Nawet król stosował kurdybanek

W każdym szanującym się kościeleckim ogródku rośnie też kurdybanek. - Właśnie teraz pięknie kwitnie na niebiesko - mówi Grażyna Połetek, szefowa kościeleckiego koła gospodyń. Zapewnia, że niepozorna roślina ma wiele zastosowań, niekoniecznie spożywczych.

- Gdy król Sobieski wybierał się pod Wiedeń zbierał kurdybanek, który był używany jako dodatek do potraw, ale też do leczenia ran - dodaje.

Dzisiaj wiele kościeleckich gospodyń stara się o stały dostęp do kurdybanku i w okresie, gdy nie rośnie w ogródku, trzymają go w doniczkach lub skrzynkach przechowywanych w domach.

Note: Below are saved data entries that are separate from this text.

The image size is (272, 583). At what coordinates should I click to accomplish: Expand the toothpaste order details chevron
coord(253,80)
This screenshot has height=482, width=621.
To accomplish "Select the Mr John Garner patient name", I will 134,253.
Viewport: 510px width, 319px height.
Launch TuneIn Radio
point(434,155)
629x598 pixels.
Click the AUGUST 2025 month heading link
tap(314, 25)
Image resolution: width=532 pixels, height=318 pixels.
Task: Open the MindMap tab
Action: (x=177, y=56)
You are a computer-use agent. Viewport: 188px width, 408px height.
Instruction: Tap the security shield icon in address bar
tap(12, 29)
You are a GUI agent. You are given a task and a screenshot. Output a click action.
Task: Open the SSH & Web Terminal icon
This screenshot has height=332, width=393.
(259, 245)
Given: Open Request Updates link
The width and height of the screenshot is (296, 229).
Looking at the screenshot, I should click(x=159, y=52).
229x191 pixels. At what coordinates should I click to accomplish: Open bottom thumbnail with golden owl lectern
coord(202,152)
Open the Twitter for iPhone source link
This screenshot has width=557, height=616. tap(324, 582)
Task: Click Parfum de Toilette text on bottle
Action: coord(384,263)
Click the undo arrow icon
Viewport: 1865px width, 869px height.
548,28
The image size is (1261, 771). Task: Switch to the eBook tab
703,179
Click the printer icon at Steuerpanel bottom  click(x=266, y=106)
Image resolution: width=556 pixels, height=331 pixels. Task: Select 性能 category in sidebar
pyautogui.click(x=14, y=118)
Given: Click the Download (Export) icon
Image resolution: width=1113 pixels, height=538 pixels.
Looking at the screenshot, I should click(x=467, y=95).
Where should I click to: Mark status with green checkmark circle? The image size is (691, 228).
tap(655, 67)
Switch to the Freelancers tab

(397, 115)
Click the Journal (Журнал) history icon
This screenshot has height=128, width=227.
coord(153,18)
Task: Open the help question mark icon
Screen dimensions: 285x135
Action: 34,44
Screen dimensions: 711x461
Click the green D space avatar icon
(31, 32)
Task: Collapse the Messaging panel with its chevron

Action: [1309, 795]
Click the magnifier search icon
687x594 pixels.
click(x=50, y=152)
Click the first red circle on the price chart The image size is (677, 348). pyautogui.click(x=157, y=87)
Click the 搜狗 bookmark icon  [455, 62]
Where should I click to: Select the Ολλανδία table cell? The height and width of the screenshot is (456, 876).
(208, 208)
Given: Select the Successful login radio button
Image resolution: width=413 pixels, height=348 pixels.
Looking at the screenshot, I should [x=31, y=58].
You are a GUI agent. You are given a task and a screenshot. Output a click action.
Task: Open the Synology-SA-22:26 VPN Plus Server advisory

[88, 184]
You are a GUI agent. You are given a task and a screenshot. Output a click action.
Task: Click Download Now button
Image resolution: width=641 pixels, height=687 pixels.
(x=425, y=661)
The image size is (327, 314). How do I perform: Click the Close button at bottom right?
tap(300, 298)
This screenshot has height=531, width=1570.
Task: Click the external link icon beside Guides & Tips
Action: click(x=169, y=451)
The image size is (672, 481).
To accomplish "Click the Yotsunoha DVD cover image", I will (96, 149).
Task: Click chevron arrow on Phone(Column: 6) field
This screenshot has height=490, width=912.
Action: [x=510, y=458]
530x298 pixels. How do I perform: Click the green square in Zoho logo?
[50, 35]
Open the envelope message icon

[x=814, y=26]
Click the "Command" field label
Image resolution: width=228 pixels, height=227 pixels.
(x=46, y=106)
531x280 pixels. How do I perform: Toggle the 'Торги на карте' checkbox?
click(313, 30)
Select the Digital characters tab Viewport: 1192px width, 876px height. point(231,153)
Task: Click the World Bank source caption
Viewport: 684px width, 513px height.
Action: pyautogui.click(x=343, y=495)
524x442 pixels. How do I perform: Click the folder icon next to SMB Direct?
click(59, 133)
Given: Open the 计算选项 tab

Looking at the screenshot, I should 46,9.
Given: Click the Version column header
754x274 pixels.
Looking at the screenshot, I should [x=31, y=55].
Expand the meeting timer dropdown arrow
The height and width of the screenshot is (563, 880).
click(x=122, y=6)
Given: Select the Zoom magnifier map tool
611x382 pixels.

- Pierogi z kurdybankiem są w Kościelcu tak powszechne jak sam kurdybanek. W moim życiu jest obecny od urodzenia. To takie ziele, którego chyba się nie da wyplewić. Ma taki intensywny i smak i zapach. Wczesną wiosną jest łagodniejszy, potem w lecie już staje się coraz bardziej ostry w smaku - opowiadała Barbara Nęga podczas zbierania informacji koniecznych do przygotowania wniosku. Posiekane liście kurdybanku dodaje się do pierogowego farszu, którego zasadniczym składnikiem jest biały ser.

Jeżeli kościelecka, to tylko na zimno

Trzecią z potraw kandydatek do miana produktu tradycyjnego jest kościelcka strucla makowa. Od innych różni się przede wszystkim sposobem przygotowania. - Powszechne przepisy na drożdżowe strucle makowe nakazywały, aby ciasto po wyrobieniu odstawić do wyrośnięcia w ciepłe miejsce.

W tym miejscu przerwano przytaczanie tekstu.